### Brief:
Only one stretch of the listing below is wanted: every line from the first to the line containing "Image resolution: width=629", set down exactly.

### Data provided:
○ ○ ○

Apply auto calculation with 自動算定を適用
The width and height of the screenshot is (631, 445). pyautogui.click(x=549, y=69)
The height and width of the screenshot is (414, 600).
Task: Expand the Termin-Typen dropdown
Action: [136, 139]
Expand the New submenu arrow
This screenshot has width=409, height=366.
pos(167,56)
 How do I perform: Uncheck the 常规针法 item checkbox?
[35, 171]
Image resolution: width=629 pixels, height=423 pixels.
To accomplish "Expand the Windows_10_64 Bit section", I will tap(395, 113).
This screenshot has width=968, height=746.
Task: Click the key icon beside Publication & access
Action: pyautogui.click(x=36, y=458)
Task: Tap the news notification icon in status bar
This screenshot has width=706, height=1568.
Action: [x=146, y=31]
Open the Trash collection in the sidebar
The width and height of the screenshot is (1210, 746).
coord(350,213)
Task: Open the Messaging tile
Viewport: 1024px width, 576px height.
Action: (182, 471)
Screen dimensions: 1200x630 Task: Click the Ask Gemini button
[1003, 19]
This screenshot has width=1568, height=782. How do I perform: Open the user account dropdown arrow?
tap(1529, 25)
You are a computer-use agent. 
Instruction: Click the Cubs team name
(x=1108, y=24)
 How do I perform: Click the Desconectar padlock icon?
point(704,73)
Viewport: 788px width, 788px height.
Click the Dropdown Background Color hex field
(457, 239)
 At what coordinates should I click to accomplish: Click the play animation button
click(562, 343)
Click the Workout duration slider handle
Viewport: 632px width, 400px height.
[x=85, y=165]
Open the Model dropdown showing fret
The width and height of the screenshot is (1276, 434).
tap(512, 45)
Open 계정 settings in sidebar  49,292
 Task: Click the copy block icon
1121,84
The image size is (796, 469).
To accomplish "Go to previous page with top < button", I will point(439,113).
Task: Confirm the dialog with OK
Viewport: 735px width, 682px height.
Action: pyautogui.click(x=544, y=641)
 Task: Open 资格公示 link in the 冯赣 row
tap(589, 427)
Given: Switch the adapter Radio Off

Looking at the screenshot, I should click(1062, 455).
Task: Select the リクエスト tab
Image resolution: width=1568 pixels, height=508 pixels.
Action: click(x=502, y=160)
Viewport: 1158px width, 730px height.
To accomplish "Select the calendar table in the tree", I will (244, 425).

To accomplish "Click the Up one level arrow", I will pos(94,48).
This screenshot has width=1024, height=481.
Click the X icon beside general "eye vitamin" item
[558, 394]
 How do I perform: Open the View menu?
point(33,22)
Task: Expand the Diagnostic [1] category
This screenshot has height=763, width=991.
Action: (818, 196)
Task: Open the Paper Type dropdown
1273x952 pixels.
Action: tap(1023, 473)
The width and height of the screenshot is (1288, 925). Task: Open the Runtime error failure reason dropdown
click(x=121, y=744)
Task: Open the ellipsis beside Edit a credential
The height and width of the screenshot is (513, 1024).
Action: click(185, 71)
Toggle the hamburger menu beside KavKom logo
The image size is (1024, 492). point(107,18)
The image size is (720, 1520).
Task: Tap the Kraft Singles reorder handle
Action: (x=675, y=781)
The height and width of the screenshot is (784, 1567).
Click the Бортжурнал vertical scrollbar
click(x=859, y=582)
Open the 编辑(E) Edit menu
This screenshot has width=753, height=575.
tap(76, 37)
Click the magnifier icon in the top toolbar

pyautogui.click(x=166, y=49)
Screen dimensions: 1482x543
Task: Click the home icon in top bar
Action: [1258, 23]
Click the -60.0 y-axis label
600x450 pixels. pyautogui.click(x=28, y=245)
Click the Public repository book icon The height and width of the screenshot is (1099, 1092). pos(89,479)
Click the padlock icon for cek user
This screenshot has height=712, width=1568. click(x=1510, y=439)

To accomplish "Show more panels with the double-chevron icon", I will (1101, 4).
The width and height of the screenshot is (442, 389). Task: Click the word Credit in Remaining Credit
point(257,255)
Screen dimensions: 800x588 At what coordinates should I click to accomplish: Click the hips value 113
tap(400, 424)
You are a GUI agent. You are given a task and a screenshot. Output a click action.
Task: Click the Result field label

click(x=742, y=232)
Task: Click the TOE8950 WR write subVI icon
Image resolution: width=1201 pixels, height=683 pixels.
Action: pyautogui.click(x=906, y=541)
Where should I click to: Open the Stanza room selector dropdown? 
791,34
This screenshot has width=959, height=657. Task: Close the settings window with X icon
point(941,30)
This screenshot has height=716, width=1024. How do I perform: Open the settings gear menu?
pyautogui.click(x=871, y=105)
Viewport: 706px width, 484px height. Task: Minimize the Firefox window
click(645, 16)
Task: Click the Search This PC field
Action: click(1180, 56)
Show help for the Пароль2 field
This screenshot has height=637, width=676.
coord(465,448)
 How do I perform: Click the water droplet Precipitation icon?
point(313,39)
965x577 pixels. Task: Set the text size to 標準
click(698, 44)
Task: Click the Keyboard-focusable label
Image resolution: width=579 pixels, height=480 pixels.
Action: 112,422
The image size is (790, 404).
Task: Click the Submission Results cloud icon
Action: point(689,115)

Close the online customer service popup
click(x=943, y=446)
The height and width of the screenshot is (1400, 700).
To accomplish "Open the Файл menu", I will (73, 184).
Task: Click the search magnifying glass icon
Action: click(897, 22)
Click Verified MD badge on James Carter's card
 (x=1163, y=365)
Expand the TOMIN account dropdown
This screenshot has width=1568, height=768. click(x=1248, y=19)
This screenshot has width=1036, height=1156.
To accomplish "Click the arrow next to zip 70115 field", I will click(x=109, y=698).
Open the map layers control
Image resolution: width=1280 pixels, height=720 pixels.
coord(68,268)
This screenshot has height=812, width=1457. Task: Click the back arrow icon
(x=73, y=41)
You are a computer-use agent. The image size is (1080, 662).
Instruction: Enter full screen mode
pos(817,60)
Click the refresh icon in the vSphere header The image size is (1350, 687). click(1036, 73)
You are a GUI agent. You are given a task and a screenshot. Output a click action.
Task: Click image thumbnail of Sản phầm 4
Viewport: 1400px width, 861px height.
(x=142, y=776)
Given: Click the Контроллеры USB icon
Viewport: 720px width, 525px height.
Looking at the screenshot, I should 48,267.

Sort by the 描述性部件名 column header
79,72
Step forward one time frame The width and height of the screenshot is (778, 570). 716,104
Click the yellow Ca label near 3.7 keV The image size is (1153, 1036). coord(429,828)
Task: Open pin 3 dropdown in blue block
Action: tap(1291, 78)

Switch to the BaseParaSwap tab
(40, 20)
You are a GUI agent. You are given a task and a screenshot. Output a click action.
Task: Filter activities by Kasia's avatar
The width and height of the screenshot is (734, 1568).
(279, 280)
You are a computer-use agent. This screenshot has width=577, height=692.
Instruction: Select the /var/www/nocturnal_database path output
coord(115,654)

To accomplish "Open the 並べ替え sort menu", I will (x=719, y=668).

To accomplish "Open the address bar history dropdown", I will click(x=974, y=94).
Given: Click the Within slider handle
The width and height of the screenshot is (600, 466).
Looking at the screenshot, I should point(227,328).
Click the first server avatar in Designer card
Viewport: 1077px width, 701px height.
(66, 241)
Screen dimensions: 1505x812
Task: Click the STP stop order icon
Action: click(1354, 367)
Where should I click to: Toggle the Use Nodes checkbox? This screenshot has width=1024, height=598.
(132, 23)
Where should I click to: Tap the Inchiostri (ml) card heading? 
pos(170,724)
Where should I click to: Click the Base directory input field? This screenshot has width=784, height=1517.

○ ○ ○

### Final answer:
Apply auto calculation with 自動算定を適用
The width and height of the screenshot is (631, 445). pyautogui.click(x=549, y=69)
The height and width of the screenshot is (414, 600).
Task: Expand the Termin-Typen dropdown
Action: [136, 139]
Expand the New submenu arrow
This screenshot has width=409, height=366.
pos(167,56)
 How do I perform: Uncheck the 常规针法 item checkbox?
[35, 171]
Image resolution: width=629 pixels, height=423 pixels.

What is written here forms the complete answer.